I have ranted before on this blog about the astonishing willingness of individuals to accept blatantly ridiculous facts as gospel (“we eat spiders in our sleep” being my favourite example). Sometimes I think we accept these things because they are so damn stupid, not in spite of it. The logic runs something like: “Science proves amazing and unbelievable things all the time, like that the earth revolves around the sun or we are all made of tiny atoms or that energy is equal to mass times the speed of light squared. Therefore, amazing and unbelievable facts which I hear must have been scientifically proven by someone, or no-one would ever believe them. Yey, spiders!”. Yeah. Right.

What Bad Science attempts to disclose is not what to think, but how to think. How to logically evaluate the conclusions that have been drawn from a given set of facts, and to reach not only your own independent conclusion, but an understanding of why another conclusion might be lacking or indeed superior. While I am all for expressing my opinion and hammering it home with a blunt instrument if necessary, this book definitely goes one better.
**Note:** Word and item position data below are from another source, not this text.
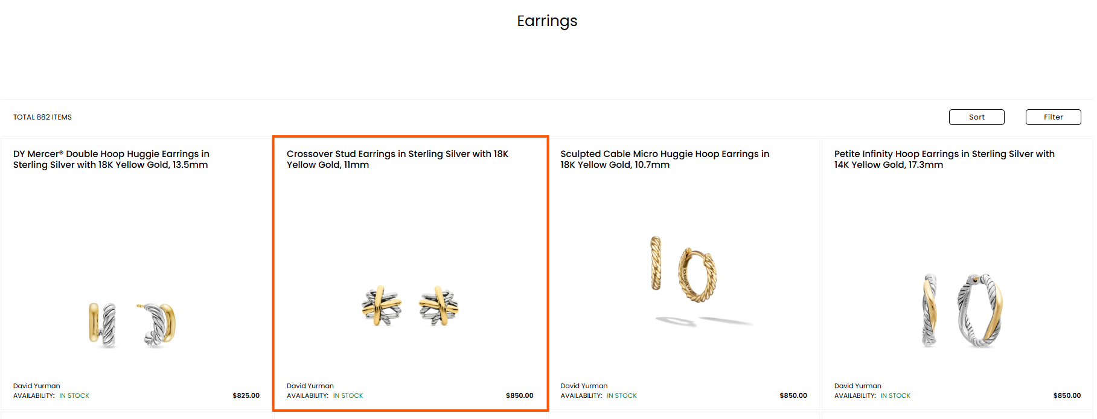The height and width of the screenshot is (419, 1097).
Task: View the DY Mercer huggie earrings image
Action: (x=132, y=325)

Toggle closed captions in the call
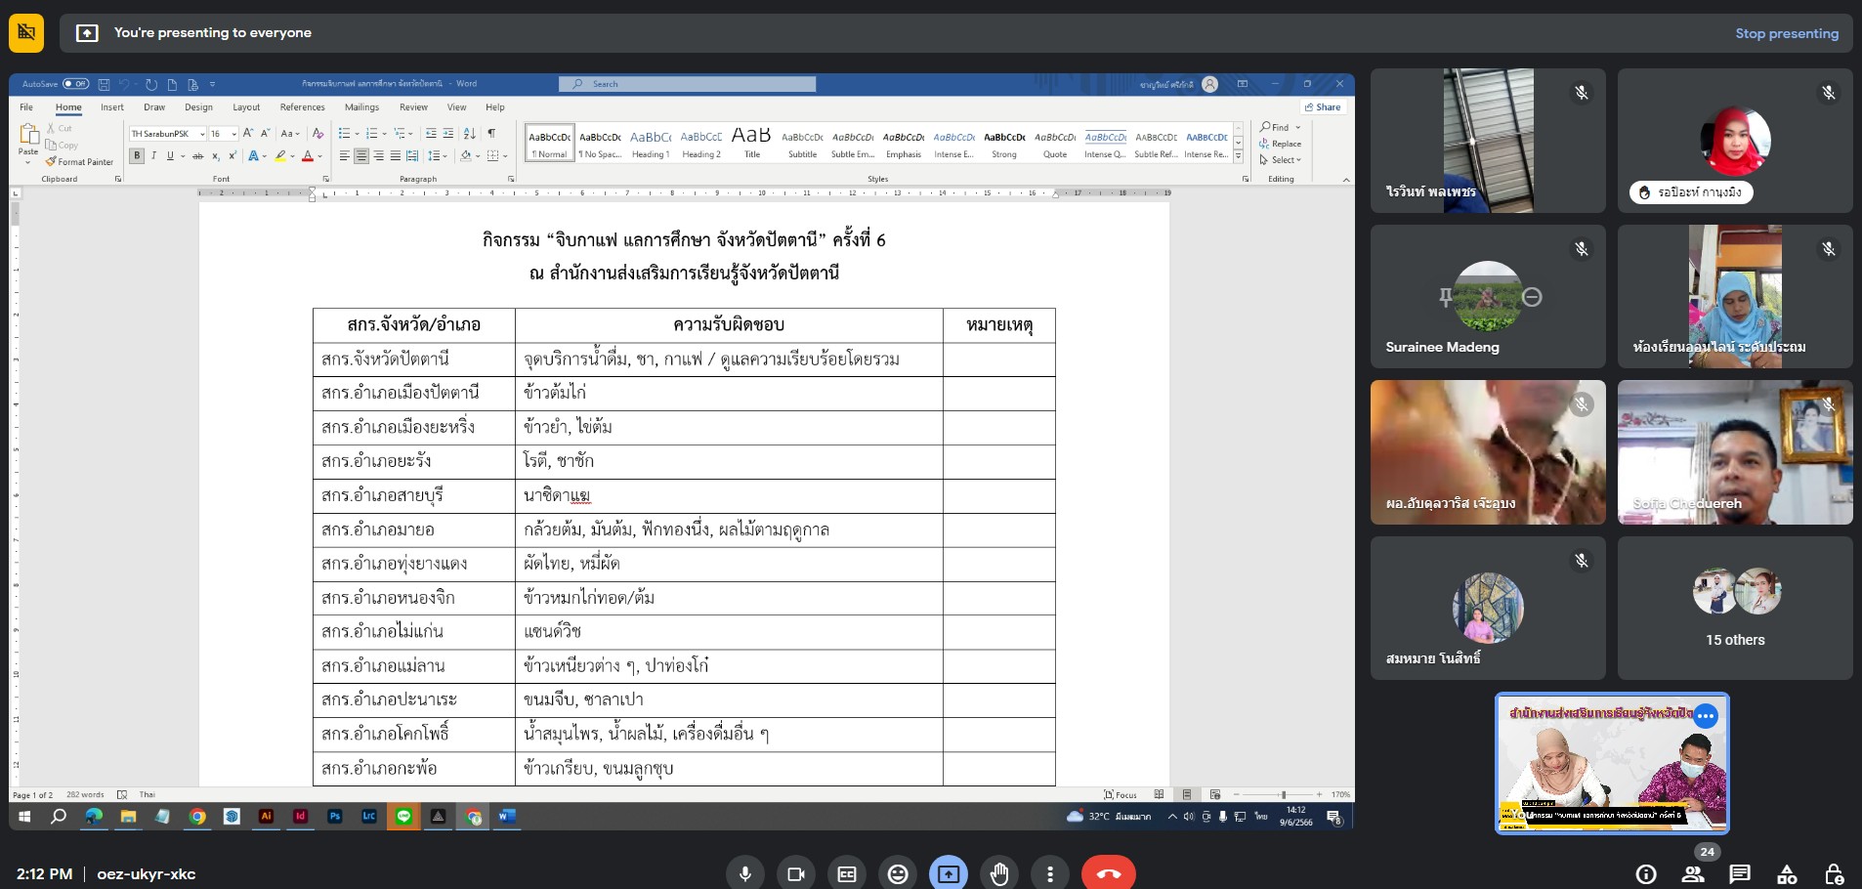(846, 873)

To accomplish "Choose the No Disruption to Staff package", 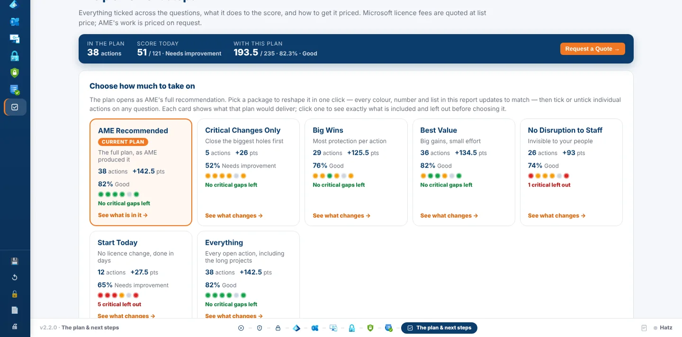I will pyautogui.click(x=571, y=172).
One of the most worrying trends in the modern world is the easy acceptance of unsubstantiated conclusions as scientific facts because of buzzwords on a par with the flux capacitor, and the assumption that all studies are done with the same level of professionalism and rational thought.  So please,  don’t be one of the people who think somebody once conducted a scientific study on nocturnal spider consumption. Display some motherfucking ability to reason. Read this book if you are not sure how.